FGF21 inhibits the senescence of nucleus pulposus cells by activating mitophagy

This study employed third-generation RNA sequencing (RNA-seq) technology to analyze mRNA isolated from nucleus pulposus cell samples in the TBHP group (n=3) and the FGF21+TBHP intervention group (n=3). Pathway and network analysis based on Gene Ontology (GO) terms was conducted to identify the biological functions of differentially expressed mRNA. The results revealed that, based on the screening criteria for differentially expressed genes (|logFC|>1 and P<0.05), a total of 189 significantly differentially expressed genes (DEGs) were identified, including 100 significantly upregulated genes and 89 downregulated genes (Supplementary Table 1).
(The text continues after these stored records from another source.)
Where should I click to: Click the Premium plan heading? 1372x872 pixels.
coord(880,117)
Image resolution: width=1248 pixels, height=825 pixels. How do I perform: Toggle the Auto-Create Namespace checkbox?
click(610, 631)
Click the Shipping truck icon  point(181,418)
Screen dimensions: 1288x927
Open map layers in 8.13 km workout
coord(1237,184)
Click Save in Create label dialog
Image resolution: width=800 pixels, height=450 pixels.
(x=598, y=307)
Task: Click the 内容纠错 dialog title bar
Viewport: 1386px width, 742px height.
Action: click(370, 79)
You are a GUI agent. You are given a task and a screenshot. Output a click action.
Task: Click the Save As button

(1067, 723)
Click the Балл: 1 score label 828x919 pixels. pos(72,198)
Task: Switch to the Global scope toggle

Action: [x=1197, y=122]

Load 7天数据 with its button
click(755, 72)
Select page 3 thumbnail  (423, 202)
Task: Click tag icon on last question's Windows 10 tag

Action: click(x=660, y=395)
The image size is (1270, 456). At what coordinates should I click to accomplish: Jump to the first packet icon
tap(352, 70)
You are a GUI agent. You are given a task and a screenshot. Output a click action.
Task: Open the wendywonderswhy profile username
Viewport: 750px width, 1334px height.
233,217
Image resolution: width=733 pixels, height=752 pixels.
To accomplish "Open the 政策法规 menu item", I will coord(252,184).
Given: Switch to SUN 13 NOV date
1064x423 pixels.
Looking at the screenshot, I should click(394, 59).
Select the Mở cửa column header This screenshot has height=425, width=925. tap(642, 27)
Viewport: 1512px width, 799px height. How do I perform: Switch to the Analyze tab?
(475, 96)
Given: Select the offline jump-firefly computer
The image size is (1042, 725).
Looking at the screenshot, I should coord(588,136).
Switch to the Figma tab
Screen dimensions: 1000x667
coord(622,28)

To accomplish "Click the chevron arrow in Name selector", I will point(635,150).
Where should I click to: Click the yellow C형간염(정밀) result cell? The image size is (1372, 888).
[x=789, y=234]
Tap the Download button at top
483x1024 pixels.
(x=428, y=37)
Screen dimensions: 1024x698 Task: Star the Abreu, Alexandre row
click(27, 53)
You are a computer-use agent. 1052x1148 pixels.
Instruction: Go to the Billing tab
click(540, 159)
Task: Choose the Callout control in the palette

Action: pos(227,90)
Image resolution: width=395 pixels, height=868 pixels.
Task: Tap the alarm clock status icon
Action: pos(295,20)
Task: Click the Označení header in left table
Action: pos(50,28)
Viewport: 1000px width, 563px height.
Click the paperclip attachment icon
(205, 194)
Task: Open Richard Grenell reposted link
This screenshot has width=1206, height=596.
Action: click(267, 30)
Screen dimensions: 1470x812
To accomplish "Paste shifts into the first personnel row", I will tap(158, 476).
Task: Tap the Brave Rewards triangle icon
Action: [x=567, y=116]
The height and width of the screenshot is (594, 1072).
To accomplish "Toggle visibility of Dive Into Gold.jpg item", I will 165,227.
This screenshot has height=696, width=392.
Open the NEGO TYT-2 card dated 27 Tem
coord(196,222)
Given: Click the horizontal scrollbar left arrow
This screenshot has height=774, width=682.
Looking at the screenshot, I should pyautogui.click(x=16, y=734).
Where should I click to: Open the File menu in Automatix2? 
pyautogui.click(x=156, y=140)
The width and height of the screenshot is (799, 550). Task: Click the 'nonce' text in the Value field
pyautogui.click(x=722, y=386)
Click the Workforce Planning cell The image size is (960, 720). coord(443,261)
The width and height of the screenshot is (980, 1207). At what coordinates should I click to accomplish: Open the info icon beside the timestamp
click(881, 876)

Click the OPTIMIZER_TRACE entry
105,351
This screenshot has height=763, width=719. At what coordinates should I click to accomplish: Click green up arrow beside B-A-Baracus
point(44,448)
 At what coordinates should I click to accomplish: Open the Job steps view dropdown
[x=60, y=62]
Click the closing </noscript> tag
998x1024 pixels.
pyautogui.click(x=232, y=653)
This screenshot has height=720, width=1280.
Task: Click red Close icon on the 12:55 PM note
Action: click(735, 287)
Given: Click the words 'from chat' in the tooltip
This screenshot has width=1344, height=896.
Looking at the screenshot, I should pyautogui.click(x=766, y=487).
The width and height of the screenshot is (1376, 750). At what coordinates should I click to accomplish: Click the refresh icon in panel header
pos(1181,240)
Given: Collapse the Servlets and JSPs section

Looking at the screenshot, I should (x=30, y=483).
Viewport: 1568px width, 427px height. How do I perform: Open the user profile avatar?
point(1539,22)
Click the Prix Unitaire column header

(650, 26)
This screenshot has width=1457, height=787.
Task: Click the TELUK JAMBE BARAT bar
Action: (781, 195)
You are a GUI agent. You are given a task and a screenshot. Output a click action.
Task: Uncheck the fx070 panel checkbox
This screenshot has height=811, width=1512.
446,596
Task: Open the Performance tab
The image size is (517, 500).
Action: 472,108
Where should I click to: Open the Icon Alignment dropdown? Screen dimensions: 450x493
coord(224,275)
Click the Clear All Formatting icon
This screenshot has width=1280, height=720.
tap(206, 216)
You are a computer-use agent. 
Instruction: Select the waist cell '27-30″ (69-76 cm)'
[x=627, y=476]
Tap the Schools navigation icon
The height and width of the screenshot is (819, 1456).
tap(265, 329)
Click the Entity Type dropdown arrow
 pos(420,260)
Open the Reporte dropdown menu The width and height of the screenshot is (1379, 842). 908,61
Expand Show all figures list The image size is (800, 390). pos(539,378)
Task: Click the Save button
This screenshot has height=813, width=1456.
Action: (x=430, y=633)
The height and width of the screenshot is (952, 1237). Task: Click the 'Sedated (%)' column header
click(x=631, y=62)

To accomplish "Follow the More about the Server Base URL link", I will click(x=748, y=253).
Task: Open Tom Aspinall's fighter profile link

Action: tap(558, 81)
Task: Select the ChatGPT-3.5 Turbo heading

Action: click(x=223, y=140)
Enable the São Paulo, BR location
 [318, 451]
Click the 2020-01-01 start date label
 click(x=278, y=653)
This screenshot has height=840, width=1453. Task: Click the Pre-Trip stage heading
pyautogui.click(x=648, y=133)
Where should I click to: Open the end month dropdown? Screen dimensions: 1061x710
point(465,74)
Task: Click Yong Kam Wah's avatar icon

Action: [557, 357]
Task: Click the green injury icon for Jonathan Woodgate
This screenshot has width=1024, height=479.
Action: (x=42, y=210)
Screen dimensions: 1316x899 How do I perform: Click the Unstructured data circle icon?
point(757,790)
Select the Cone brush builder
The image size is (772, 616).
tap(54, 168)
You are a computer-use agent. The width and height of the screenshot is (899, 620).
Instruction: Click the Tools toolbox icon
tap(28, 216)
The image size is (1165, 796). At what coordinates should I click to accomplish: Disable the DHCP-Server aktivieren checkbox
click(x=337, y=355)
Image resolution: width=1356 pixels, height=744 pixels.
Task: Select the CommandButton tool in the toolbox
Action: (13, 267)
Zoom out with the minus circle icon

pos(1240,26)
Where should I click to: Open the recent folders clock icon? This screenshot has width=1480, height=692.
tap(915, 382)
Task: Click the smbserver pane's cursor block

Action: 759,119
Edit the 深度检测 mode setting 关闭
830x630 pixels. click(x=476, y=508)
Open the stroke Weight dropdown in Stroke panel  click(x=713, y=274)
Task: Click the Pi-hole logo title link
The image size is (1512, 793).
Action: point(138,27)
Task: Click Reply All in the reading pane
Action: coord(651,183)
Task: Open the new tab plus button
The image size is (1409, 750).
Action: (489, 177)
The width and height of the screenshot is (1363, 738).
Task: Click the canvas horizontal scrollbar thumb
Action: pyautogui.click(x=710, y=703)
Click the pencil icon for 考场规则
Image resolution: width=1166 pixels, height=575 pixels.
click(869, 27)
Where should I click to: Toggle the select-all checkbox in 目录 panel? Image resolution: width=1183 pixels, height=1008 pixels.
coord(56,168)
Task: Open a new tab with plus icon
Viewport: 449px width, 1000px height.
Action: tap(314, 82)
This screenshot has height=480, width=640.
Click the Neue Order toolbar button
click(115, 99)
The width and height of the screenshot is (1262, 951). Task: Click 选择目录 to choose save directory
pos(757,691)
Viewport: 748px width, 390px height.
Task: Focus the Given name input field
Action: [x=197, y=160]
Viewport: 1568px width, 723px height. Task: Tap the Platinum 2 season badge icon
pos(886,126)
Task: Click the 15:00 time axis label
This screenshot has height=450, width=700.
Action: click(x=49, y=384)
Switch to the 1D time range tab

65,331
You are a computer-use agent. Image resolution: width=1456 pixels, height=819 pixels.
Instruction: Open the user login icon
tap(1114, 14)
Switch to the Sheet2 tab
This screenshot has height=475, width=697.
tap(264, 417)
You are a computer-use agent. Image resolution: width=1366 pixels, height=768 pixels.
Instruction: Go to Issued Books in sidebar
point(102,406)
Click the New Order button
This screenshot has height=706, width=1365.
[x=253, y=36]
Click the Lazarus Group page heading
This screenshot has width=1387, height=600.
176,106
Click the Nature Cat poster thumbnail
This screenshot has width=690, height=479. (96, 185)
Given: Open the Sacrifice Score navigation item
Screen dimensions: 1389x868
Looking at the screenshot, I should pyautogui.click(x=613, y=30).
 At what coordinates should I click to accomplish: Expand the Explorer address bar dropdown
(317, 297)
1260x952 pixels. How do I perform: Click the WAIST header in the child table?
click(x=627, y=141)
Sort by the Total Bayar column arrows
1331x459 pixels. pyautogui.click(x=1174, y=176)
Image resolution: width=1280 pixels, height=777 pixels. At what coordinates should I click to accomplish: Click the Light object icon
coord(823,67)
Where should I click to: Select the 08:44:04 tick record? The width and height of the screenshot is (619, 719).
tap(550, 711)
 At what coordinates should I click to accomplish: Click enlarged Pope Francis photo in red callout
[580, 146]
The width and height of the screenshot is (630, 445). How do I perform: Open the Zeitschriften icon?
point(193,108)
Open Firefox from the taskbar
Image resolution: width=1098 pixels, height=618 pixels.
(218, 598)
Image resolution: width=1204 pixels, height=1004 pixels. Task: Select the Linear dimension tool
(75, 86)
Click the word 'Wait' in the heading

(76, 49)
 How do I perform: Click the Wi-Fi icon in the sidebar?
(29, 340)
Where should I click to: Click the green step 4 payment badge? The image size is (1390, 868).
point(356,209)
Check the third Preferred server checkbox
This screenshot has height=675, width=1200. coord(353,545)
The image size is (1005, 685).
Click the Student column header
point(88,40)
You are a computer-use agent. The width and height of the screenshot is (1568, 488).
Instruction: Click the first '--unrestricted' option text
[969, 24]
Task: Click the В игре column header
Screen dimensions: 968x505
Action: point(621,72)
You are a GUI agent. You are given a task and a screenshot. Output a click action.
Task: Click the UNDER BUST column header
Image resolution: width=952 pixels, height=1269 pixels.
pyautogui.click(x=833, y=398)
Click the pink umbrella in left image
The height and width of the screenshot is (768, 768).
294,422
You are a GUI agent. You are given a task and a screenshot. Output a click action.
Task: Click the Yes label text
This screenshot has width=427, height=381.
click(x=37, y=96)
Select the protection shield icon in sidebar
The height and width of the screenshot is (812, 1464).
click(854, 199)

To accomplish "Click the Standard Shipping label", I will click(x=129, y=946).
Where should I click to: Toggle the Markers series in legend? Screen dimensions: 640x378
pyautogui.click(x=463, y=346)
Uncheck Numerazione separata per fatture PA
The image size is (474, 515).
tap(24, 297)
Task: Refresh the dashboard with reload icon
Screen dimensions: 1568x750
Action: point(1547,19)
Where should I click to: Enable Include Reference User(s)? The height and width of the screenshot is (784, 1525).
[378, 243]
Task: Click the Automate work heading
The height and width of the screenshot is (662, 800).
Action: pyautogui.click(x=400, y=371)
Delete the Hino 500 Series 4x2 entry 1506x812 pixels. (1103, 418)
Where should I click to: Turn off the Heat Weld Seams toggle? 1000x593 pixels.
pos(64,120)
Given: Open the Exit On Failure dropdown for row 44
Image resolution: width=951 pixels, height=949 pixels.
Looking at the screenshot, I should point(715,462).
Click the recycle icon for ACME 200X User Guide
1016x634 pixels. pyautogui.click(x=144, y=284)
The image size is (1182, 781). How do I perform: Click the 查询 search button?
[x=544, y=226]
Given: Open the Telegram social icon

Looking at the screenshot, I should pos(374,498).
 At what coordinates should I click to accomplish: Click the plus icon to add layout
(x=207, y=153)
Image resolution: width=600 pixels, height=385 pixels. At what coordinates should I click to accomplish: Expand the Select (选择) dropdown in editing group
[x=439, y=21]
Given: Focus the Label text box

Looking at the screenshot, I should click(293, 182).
The enriched functions of these differentially expressed genes were closely related to the cAMP signaling pathway, ion channels, and transport vesicles. Gene Set Enrichment Analysis (GSEA) indicated that these genes were closely associated with autophagy and selective autophagy. This study provides therapeutic targets and related pathways for FGF21 treatment of IDD, offering new insights and targets for medical or pharmacological intervention in IDD. Overall design: Nucleus pulposus cells (NPCs) were isolated from male Sprague-Dawley rats. Cells were cultured in vitro. Samples were divided into two experimental groups. The model group was treated with tert-butyl hydroperoxide (TBHP) to induce senescence. The treatment group was co-treated with TBHP and recombinant FGF21. Each group consisted of three biological replicates. Total RNA was extracted from these six samples. High-throughput RNA sequencing was performed to identify differentially expressed genes.